Composer Marty O’Donnell must pay Bungie for the use of Destiny Music

Composer Marty O’Donnell must pay Bungie for the use of Destiny Music

Destiny’s original composer Marty O’Donnell has been found in contempt of court for his use of the game’s assets, which he had uploaded to his YouTube channel and other platforms. Bungie served O’Donnell with papers in April 2014 this year, when he was ordered to return all material related to Destiny and Music of the Spheres — the foundation on which the game’s soundtrack was built — as part of a 2015 injunction. after he was fired from the company in April 2014.

O’Donnell originally won a settlement between Bungie and President Harold Ryan after suing for his dismissal, which he claimed was then done “for no reason.”

Spiller nu: Bag legene: Mød komponisterne – Marty O’Donnell

I 2019 begyndte O’Donnell at uploade den musik og andet materiale til YouTube samt numre og et album med titlen “Sketches for MotS” til Bandcamp, som brugerne kunne købe af ham ifølge Eurogamer.

“Mr. O’Donnells besiddelse af sådanne materialer beviser, at han ikke overholdt ordren om at returnere” alt materiale “til Bungie,” lød Bungies forslag. Bungie hævdede, at disse handlinger bidrog til en foragt for retten og en overtrædelse af påbuddet fra 2015, som retten blev enige om.

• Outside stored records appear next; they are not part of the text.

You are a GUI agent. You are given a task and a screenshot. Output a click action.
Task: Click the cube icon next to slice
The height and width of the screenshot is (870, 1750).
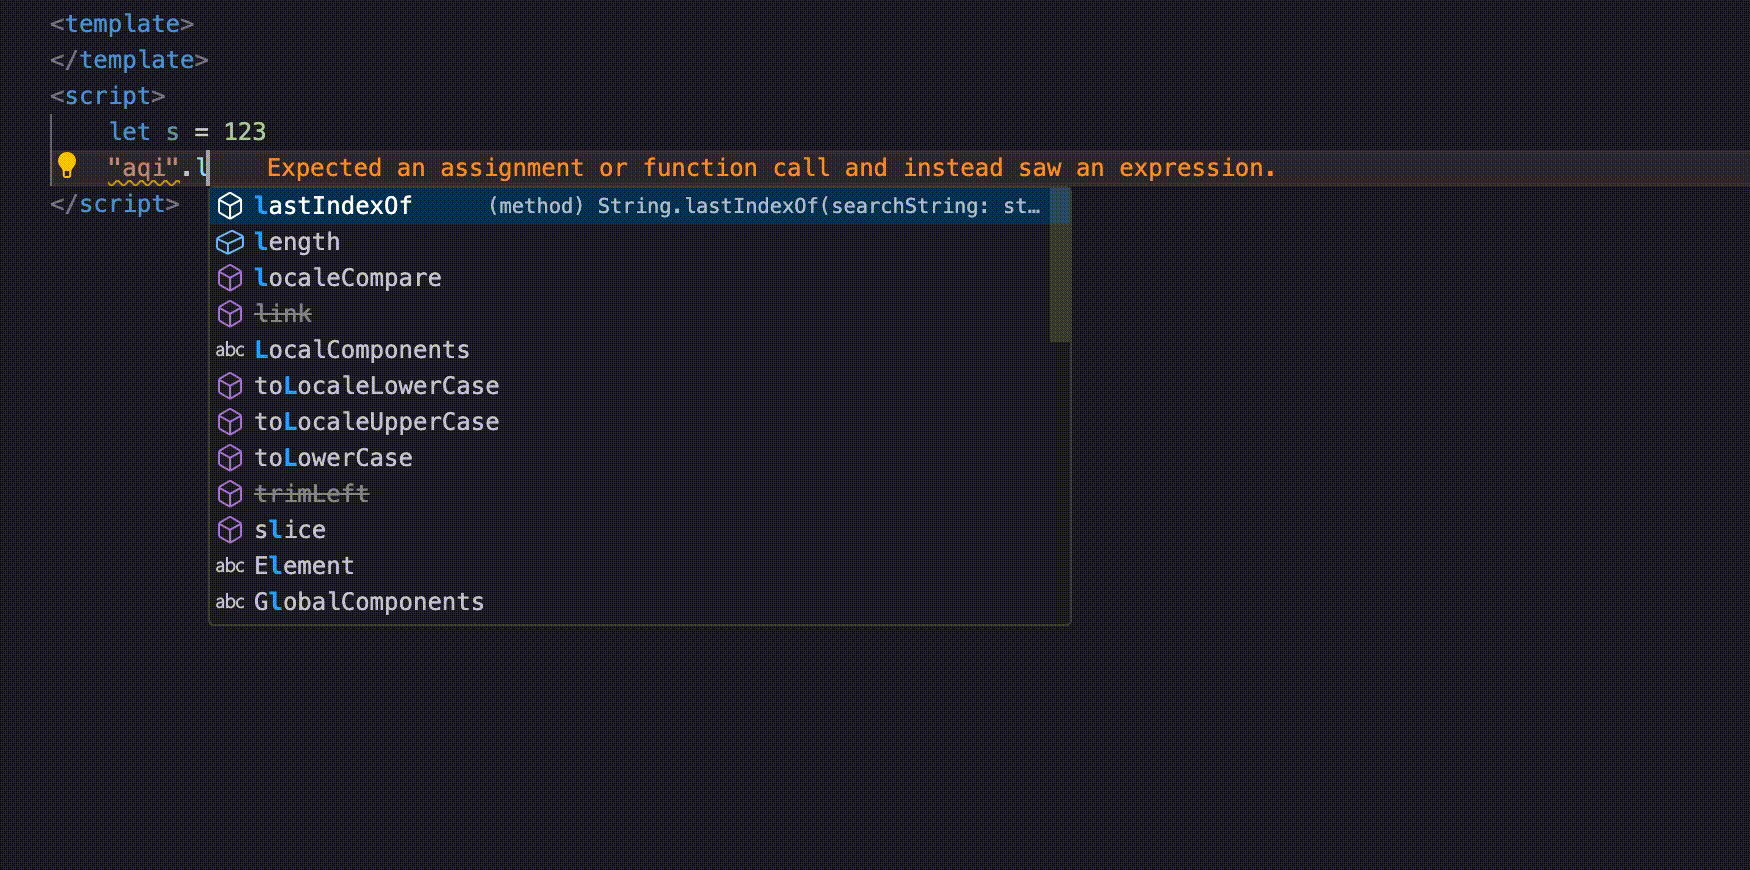(230, 530)
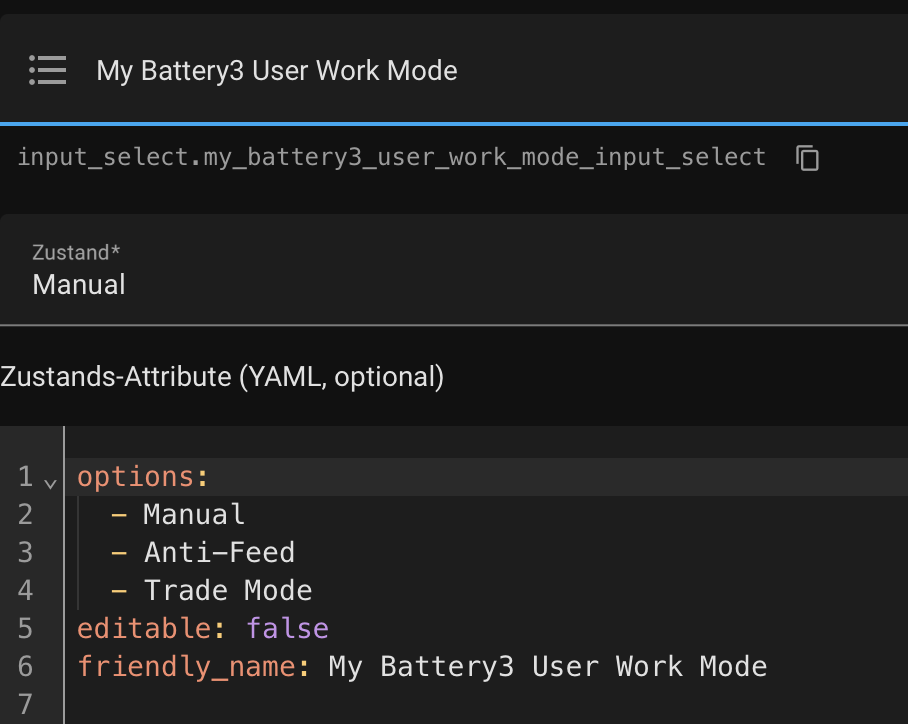Click line number 5 in the gutter
The width and height of the screenshot is (908, 724).
[x=25, y=629]
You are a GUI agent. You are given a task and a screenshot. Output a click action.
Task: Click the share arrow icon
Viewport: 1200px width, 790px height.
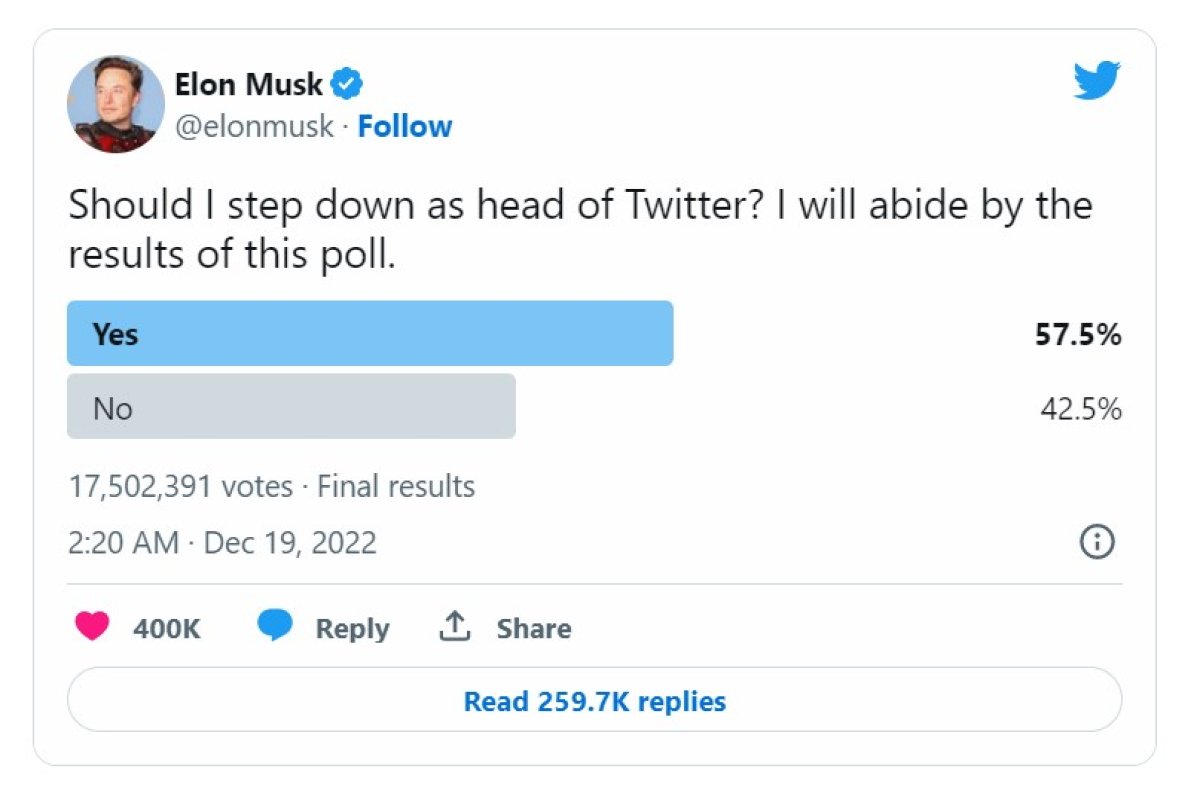click(455, 627)
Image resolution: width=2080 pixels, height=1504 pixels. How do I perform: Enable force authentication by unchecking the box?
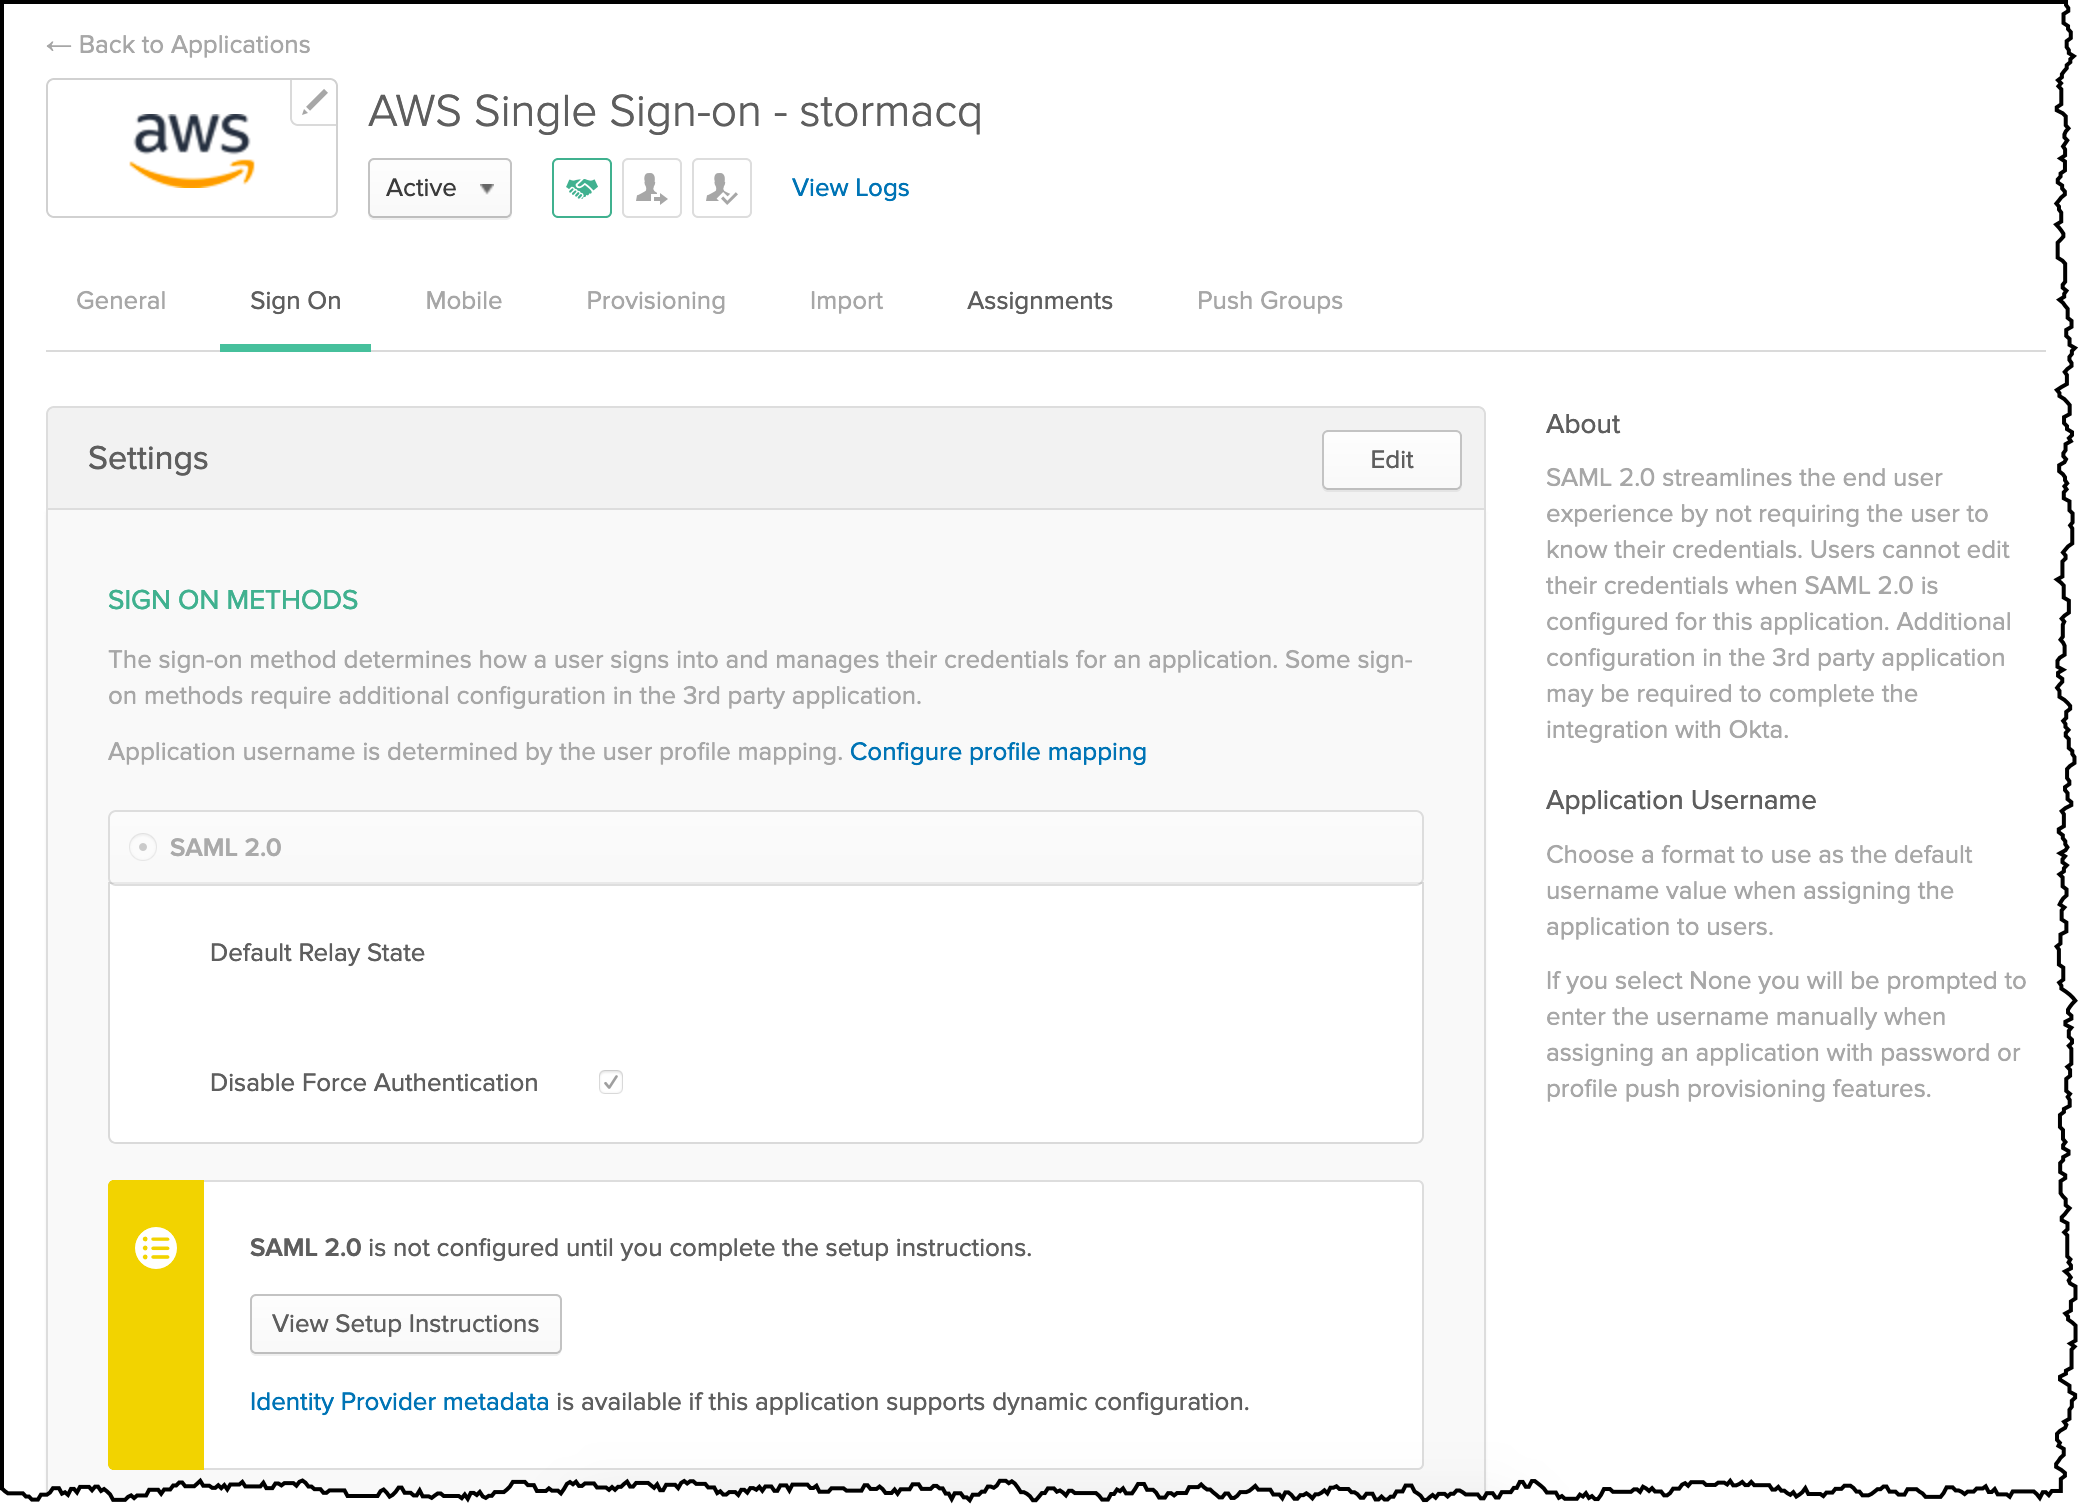tap(611, 1082)
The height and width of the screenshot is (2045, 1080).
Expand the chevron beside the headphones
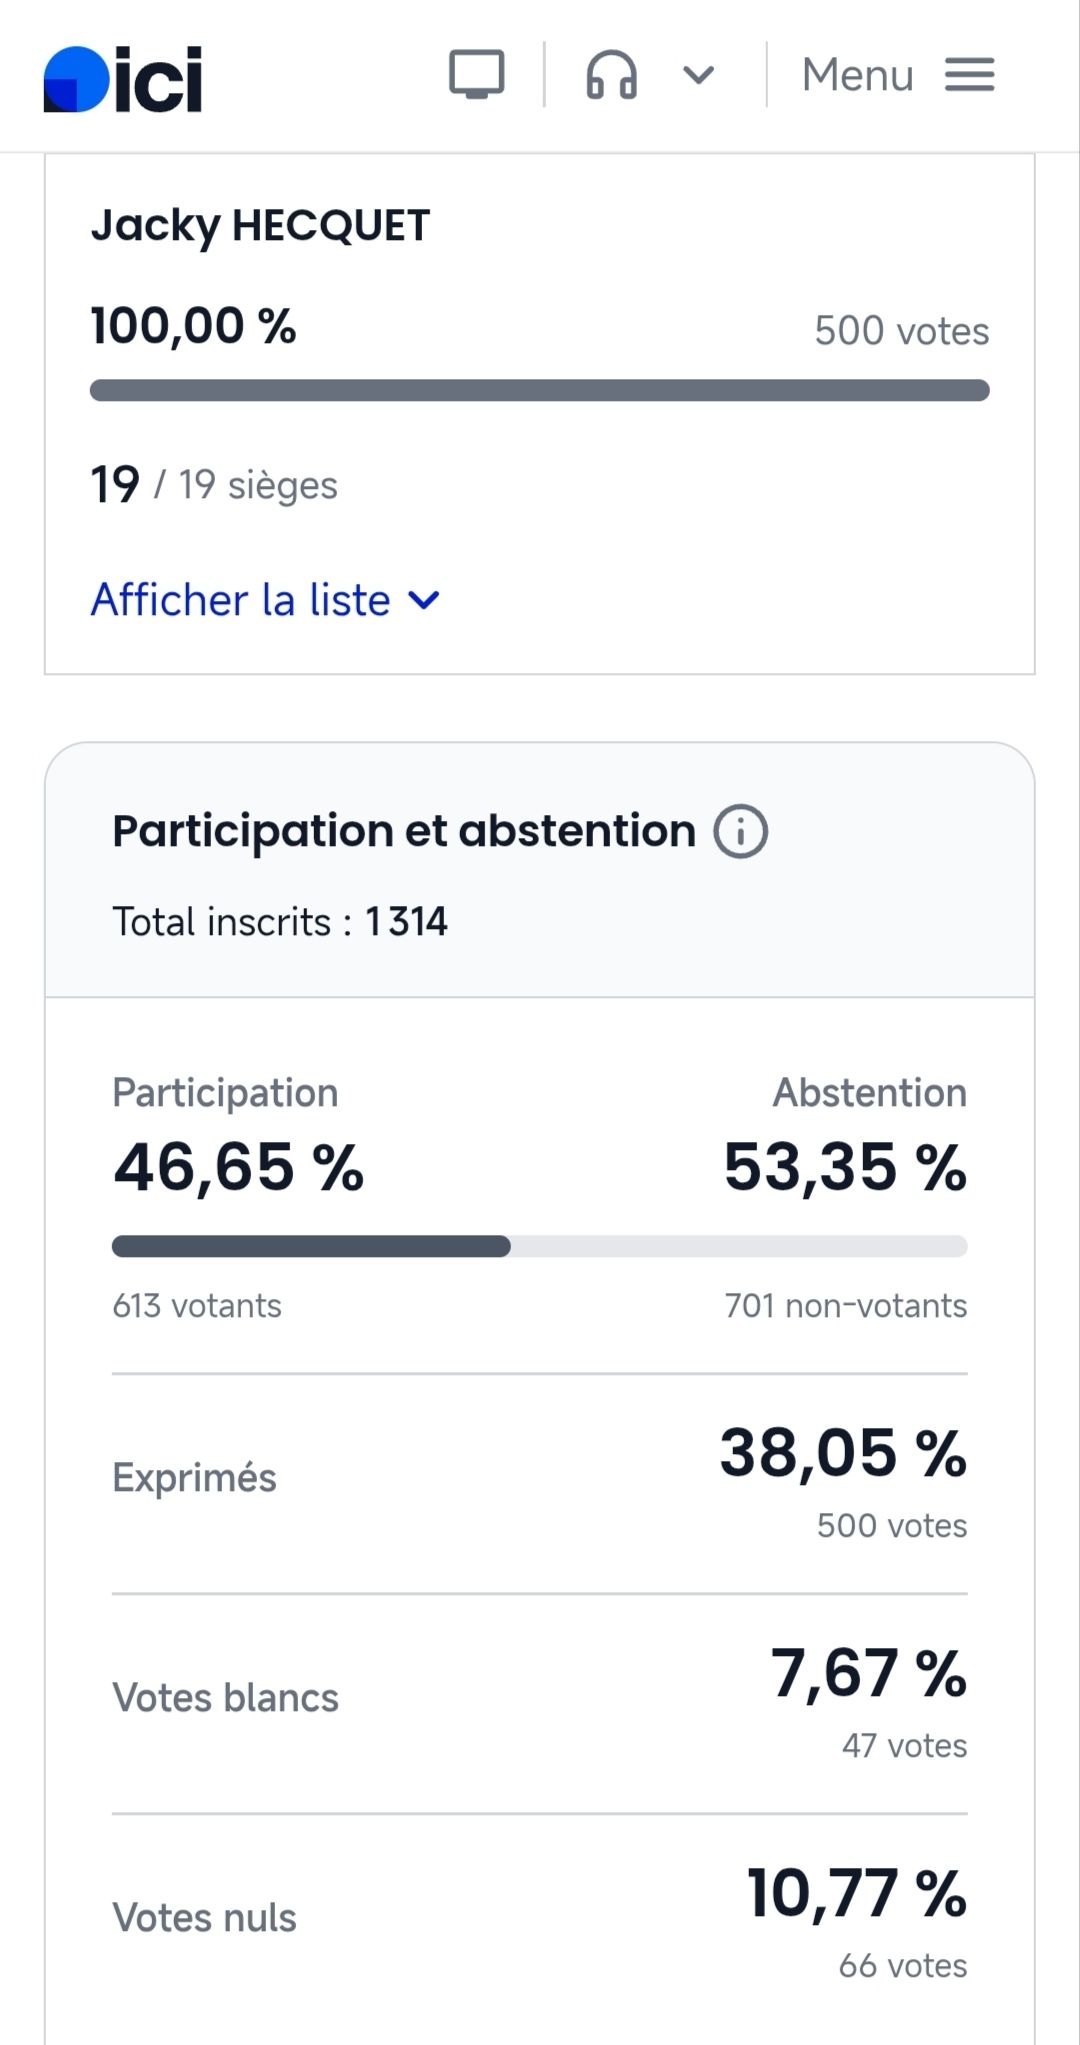pyautogui.click(x=698, y=75)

“Mr. O’Donnell adlyder forsætligt og er hermed foragtet af 17. september 2015 -kendelsen, der bekræfter og håndhæver den endelige voldgiftskendelse [the “Order”] entered into this case, “Judge Regina Cahan of the Washington King Superior Court explained in their decision.

What does that mean for O’Donnell? In addition to now owing Bungie all the money he earned on the Bandcamp sale, he has been ordered to pay the studio’s attorney fees, costs associated with third-party examination of his electronic devices and “reasonable costs” associated with the contempt procedure. Bungie is asking for $ 100,000 for this last point, a fee that O’Donnell’s representatives argue against and call unreasonable.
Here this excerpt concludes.